YOUR INSTRUCTIONS: Copy out all of the entries below word for word, line by line.

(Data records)
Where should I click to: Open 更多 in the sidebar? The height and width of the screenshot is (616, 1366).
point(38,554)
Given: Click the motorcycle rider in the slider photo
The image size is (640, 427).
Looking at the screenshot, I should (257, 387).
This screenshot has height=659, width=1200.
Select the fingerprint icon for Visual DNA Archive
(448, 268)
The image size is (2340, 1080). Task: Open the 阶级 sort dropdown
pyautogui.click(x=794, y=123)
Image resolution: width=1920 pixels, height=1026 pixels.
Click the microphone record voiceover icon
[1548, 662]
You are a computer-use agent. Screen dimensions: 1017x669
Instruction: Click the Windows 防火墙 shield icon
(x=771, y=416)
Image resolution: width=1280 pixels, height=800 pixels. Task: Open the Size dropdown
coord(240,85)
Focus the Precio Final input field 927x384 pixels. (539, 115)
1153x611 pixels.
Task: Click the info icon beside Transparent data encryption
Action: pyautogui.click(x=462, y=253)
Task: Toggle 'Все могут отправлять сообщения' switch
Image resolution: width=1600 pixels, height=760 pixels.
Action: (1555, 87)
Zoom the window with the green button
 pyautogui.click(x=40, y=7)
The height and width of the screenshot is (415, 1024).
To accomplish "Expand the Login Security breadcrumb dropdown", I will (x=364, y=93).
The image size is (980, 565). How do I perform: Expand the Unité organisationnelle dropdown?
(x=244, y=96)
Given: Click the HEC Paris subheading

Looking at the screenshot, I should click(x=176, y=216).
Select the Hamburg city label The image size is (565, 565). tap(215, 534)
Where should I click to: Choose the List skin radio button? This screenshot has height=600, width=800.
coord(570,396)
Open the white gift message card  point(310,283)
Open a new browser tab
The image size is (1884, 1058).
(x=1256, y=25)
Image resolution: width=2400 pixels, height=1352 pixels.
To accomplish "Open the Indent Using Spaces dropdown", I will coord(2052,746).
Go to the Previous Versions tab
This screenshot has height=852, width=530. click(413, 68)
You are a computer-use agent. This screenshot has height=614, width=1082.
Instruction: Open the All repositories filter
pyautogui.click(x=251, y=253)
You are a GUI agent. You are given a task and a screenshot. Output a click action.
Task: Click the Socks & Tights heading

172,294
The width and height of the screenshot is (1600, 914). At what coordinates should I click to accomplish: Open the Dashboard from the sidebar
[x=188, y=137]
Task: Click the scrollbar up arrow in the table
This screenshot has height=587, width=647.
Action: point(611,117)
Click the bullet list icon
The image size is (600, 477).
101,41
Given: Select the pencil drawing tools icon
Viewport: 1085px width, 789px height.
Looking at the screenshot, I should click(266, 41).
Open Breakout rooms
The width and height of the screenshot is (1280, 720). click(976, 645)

WRITTEN SOLUTION:
Where should I click to: Open 更多 in the sidebar? The height and width of the screenshot is (616, 1366).
point(38,554)
Given: Click the motorcycle rider in the slider photo
The image size is (640, 427).
Looking at the screenshot, I should (257, 387).
This screenshot has height=659, width=1200.
Select the fingerprint icon for Visual DNA Archive
(448, 268)
The image size is (2340, 1080). Task: Open the 阶级 sort dropdown
pyautogui.click(x=794, y=123)
Image resolution: width=1920 pixels, height=1026 pixels.
Click the microphone record voiceover icon
[1548, 662]
You are a computer-use agent. Screen dimensions: 1017x669
Instruction: Click the Windows 防火墙 shield icon
(x=771, y=416)
Image resolution: width=1280 pixels, height=800 pixels. Task: Open the Size dropdown
coord(240,85)
Focus the Precio Final input field 927x384 pixels. (539, 115)
1153x611 pixels.
Task: Click the info icon beside Transparent data encryption
Action: pyautogui.click(x=462, y=253)
Task: Toggle 'Все могут отправлять сообщения' switch
Image resolution: width=1600 pixels, height=760 pixels.
Action: (1555, 87)
Zoom the window with the green button
 pyautogui.click(x=40, y=7)
The height and width of the screenshot is (415, 1024).
To accomplish "Expand the Login Security breadcrumb dropdown", I will (x=364, y=93).
The image size is (980, 565). How do I perform: Expand the Unité organisationnelle dropdown?
(x=244, y=96)
Given: Click the HEC Paris subheading

Looking at the screenshot, I should click(x=176, y=216).
Select the Hamburg city label The image size is (565, 565). tap(215, 534)
Where should I click to: Choose the List skin radio button? This screenshot has height=600, width=800.
coord(570,396)
Open the white gift message card  point(310,283)
Open a new browser tab
The image size is (1884, 1058).
(x=1256, y=25)
Image resolution: width=2400 pixels, height=1352 pixels.
To accomplish "Open the Indent Using Spaces dropdown", I will coord(2052,746).
Go to the Previous Versions tab
This screenshot has height=852, width=530. click(413, 68)
You are a computer-use agent. This screenshot has height=614, width=1082.
Instruction: Open the All repositories filter
pyautogui.click(x=251, y=253)
You are a GUI agent. You are given a task and a screenshot. Output a click action.
Task: Click the Socks & Tights heading

172,294
The width and height of the screenshot is (1600, 914). At what coordinates should I click to accomplish: Open the Dashboard from the sidebar
[x=188, y=137]
Task: Click the scrollbar up arrow in the table
This screenshot has height=587, width=647.
Action: point(611,117)
Click the bullet list icon
The image size is (600, 477).
101,41
Given: Select the pencil drawing tools icon
Viewport: 1085px width, 789px height.
Looking at the screenshot, I should click(266, 41).
Open Breakout rooms
The width and height of the screenshot is (1280, 720). click(976, 645)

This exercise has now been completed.